**EXERCISE DATA**
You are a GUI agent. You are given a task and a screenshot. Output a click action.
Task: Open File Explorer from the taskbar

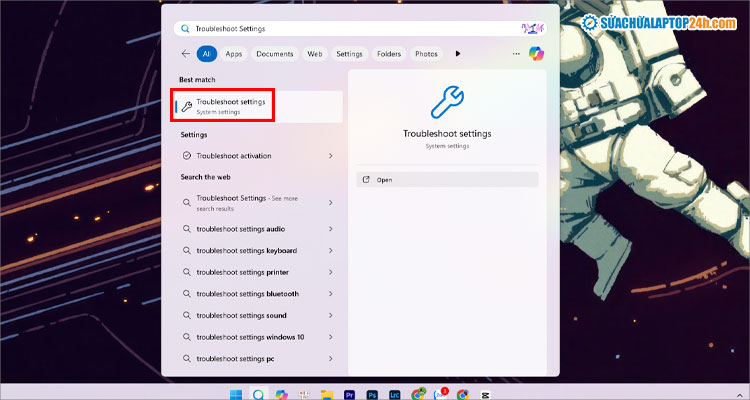pos(326,392)
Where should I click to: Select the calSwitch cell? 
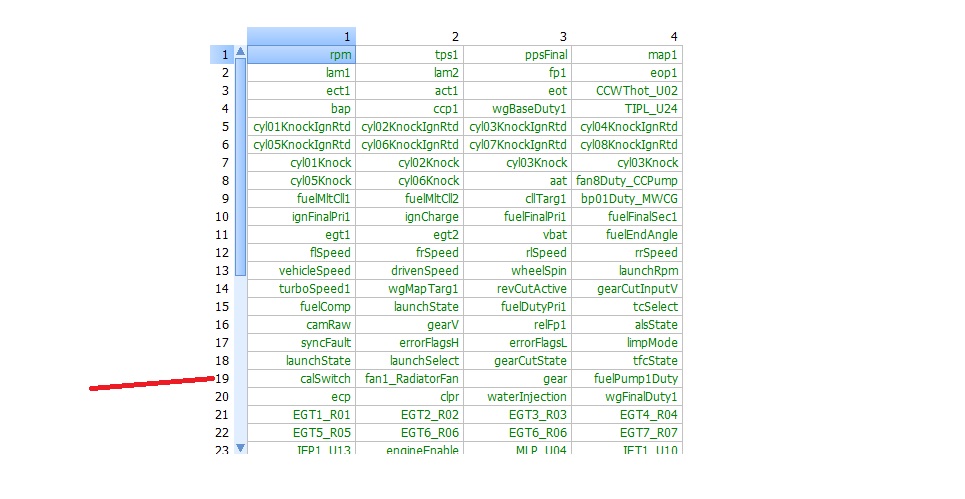click(301, 379)
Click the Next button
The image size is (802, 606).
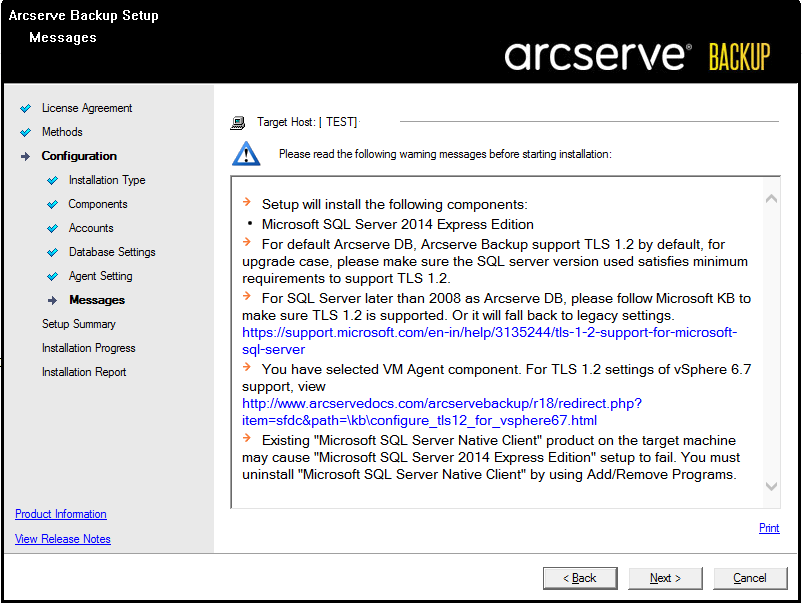click(x=665, y=578)
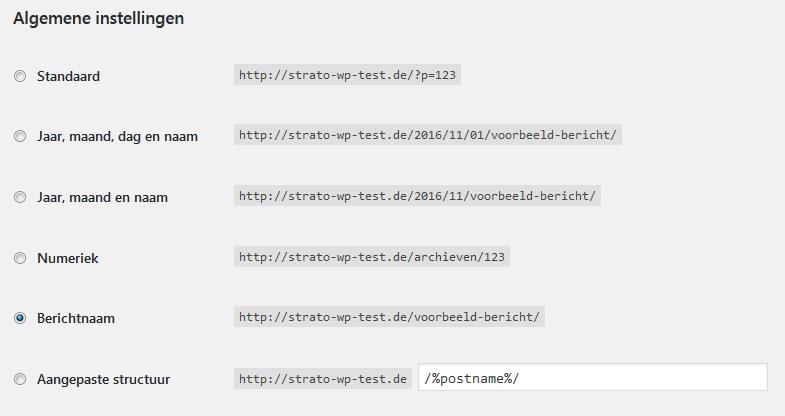
Task: Click the 'Berichtnaam' label text
Action: point(75,319)
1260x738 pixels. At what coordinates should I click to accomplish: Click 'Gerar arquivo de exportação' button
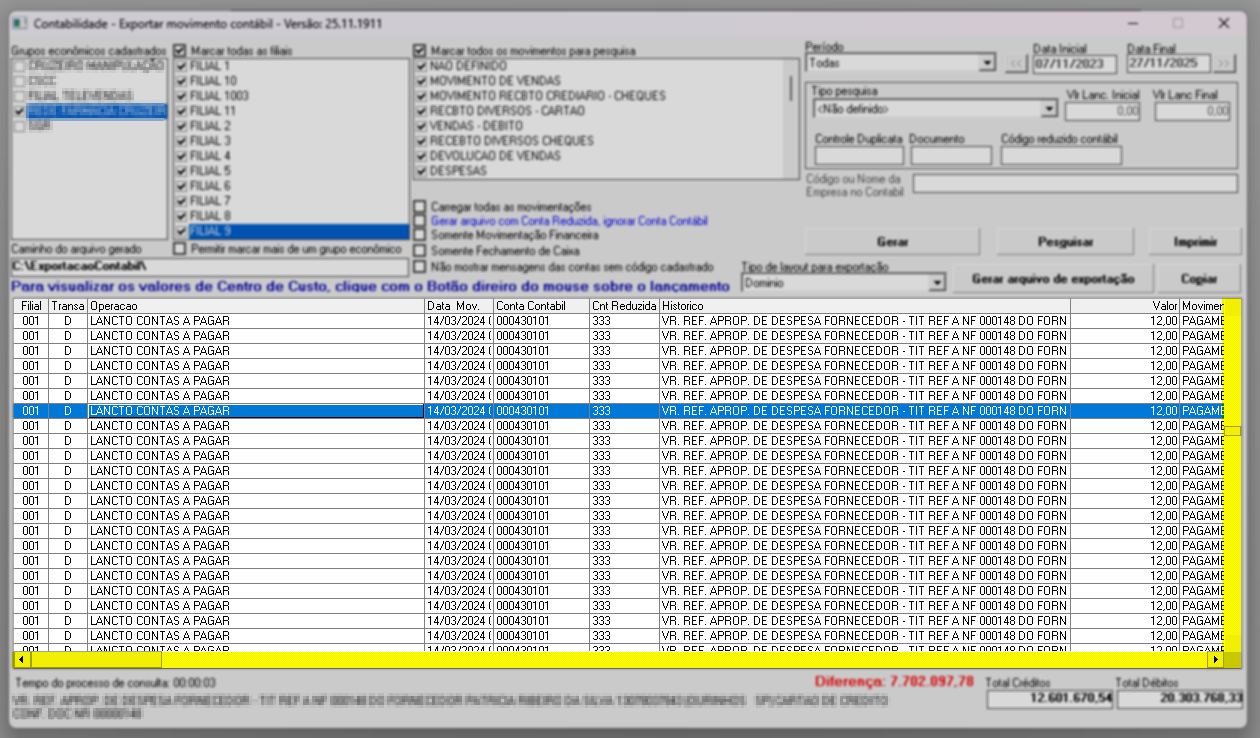coord(1054,279)
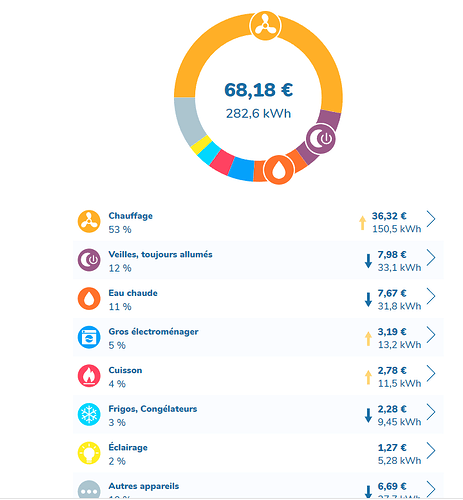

**EXERCISE DIRECTIONS**
Find the line containing "Click the Next button" in the records above and restate it, and each line after it through the end, word for word, dropping the pictures.

**ANSWER SPACE**
Click the Next button
The image size is (802, 606).
click(x=665, y=578)
Task: Click the 'Berichtnaam' label text
Action: point(75,319)
1260x738 pixels. At what coordinates should I click to accomplish: Click 'Gerar arquivo de exportação' button
coord(1054,279)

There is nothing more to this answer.